If you do decide to schedule your first teaching session while you’re still pregnant, we’ll teach you everything except the hands-on, how-to instructions on how to set up and use your monitor in that first session. We’ve just found it’s just easier to walk you through it when you’re ready to start tracking your fertility, at 6 weeks postpartum. So, if you want to learn the method while you’re still pregnant, we’ll just schedule you in for a quick refresher session right before you start testing, to help you set up the monitor and answer any questions you may have. All of our packages include unlimited follow-ups for a year, so it’s the same price regardless of which option you choose.
Your second option is to simply schedule your teaching session just before 6 weeks postpartum—in that case, we’ll teach you everything you need to know in one go, including how to set up and use your monitor.
Whatever works best for you is totally fine with us. And, of course, your baby is more than welcome to join us for the teaching session!
I've just given birth, when should I start tracking my fertility?
We usually recommend that postpartum women start tracking their fertility at around 6 weeks postpartum, or before they resume intimacy.
Some women who are exclusively breastfeeding may choose to follow an alternate method of family planning—the Lactational Amenorrhea Method of NFP—for up to six months after the birth of their child. If you’d like more information on that option, and whether or not it would be a good fit for your circumstances, reach out for a free consultation or read our blog post LAM vs. Marquette for breastfeeding moms.
We can’t afford the monitor and the test sticks. Can you practice the Marquette Method without them?
Practicing the Marquette Method can be expensive. I’ve compiled all the tips and tricks on how to save money and still practice Marquette in a blog post, here.
Though less popular, there are ways to practice the Marquette Method without using a Clearblue Monitor. The Marquette Method relies on the use of hormone monitoring to track the luteinizing hormone levels throughout your cycles. Once the peak day of fertility is identified, an algorithm will be applied to determine the end of your fertile window. If you are unable to afford the cost of the Clearblue fertility monitor and the monthly cost of the test strips, the method can be applied using less expensive Wondfo Ovulation Strips. The use of Wondfo Ovulation Strips could potentially indicate a need for more abstinence than following the method using the Clearblue fertility monitor, but some couples may choose this option as a means to save money.
The researchers at Marquette University have also developed an alternative mucus + algorithm protocol that does not employ the monitor. It is less effective than the protocol that uses the fertility monitor and requires more abstinence, but there are no ongoing monthly costs. This “mucus + algorithm” method of Marquette is 98% with correct use and 80-84% effective with typical use.

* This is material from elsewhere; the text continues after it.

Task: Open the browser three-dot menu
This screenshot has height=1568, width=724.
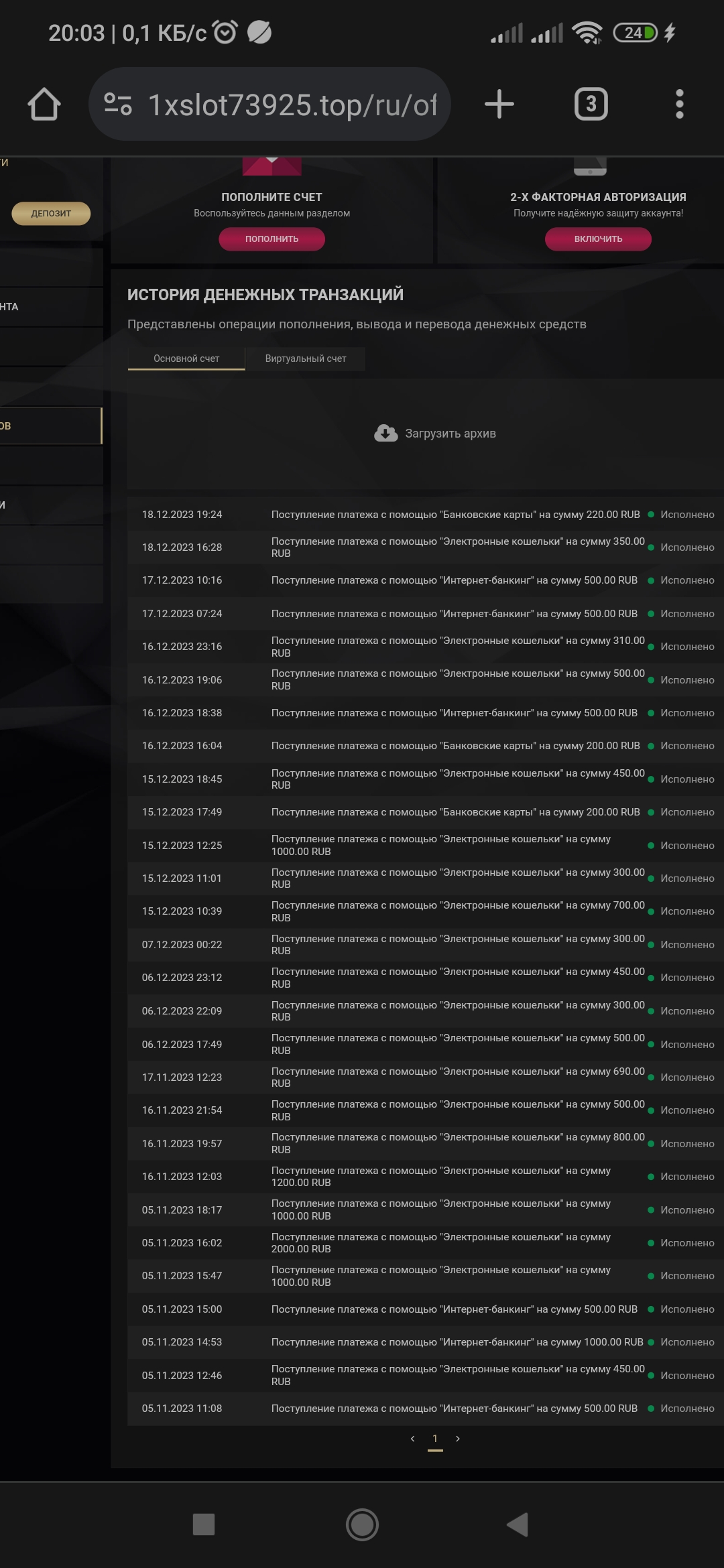Action: coord(679,105)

Can a couple use barrier methods during their fertile window when using the Marquette Method?
A couple can, of course, use condoms or other barrier methods during their fertile window, but they should expect efficacy rates that correspond to the barrier method used. For example, condoms are only 82-98% effective; the Marquette Method (with abstinence during the fertile window) is 93-99% effective.
What is the difference between Natural Family Planning (NFP) and Fertility Awareness Based Methods (FABM)?
NFP and FABMs are very similar, in that they both use the observation of fertility bioindicators to identify when the fertile window occurs.
The difference between NFP and FABMs is that NFP requires abstinence during the fertile window, and FABMs allow the couple to utilize barrier methods (such as condoms) during the fertile window.
The Marquette Method is an NFP method, though if couples decide to use a barrier method during the Marquette-identified fertile window, they would be using it as a FABM. It’s really up to the couple to decide, and your Marquette Method instructor can advise you of the pros and cons of each approach.